> _Ausgewählter Auszug_:
Ein befreundeter Zahnarzt der Familie lieh Ertegün dafür 10.000 US-Dollar. Der Sitz der Plattenfirma Atlantic Records bestand aus einem spärlich eingerichteten kleinen Raum, das der Gründer einmal folgendermaßen umschrieb: „Für eine Plattenfirma ist es das kleinste Büro der Welt.“

Durch die guten Beziehungen zu afroamerikanischen Jazzmusikern unterzeichneten viele dieser Künstler einen Vertrag bei Atlantic Records. Ertegün setzte sich zeit seines Lebens gegen die Diskriminierung von schwarzen Menschen in den USA ein. Die türkische Botschaft in Washington D.C. lud schwarze Jazzmusiker zu einem Event in die diplomatische Vertretung ein. Es kam zu diplomatischen Verwicklungen und das US-Außenministerium erklärte den türkischen Diplomaten afroamerikanische Gäste nur durch den Hintereingang Zutritt zu gewähren.

> _Datenauszug_:
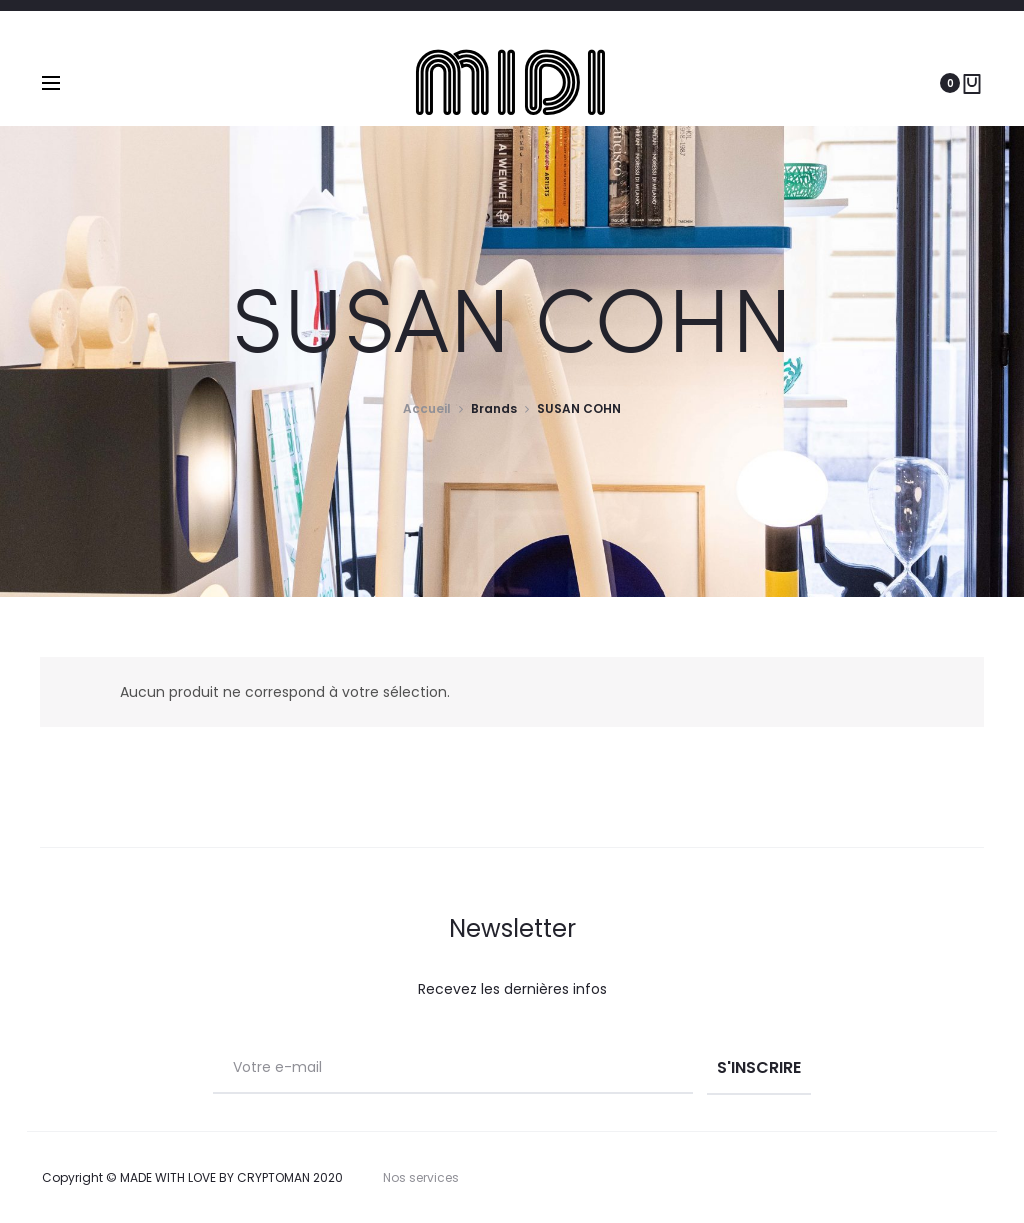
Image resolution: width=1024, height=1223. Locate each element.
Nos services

> _Aufgabenstellung_:
Geben Sie den ausgewählten Auszug über Atlantic Records vollständig und wortgetreu aus.

> _Vollständige Ausgabe_:
Ein befreundeter Zahnarzt der Familie lieh Ertegün dafür 10.000 US-Dollar. Der Sitz der Plattenfirma Atlantic Records bestand aus einem spärlich eingerichteten kleinen Raum, das der Gründer einmal folgendermaßen umschrieb: „Für eine Plattenfirma ist es das kleinste Büro der Welt.“

Durch die guten Beziehungen zu afroamerikanischen Jazzmusikern unterzeichneten viele dieser Künstler einen Vertrag bei Atlantic Records. Ertegün setzte sich zeit seines Lebens gegen die Diskriminierung von schwarzen Menschen in den USA ein. Die türkische Botschaft in Washington D.C. lud schwarze Jazzmusiker zu einem Event in die diplomatische Vertretung ein. Es kam zu diplomatischen Verwicklungen und das US-Außenministerium erklärte den türkischen Diplomaten afroamerikanische Gäste nur durch den Hintereingang Zutritt zu gewähren.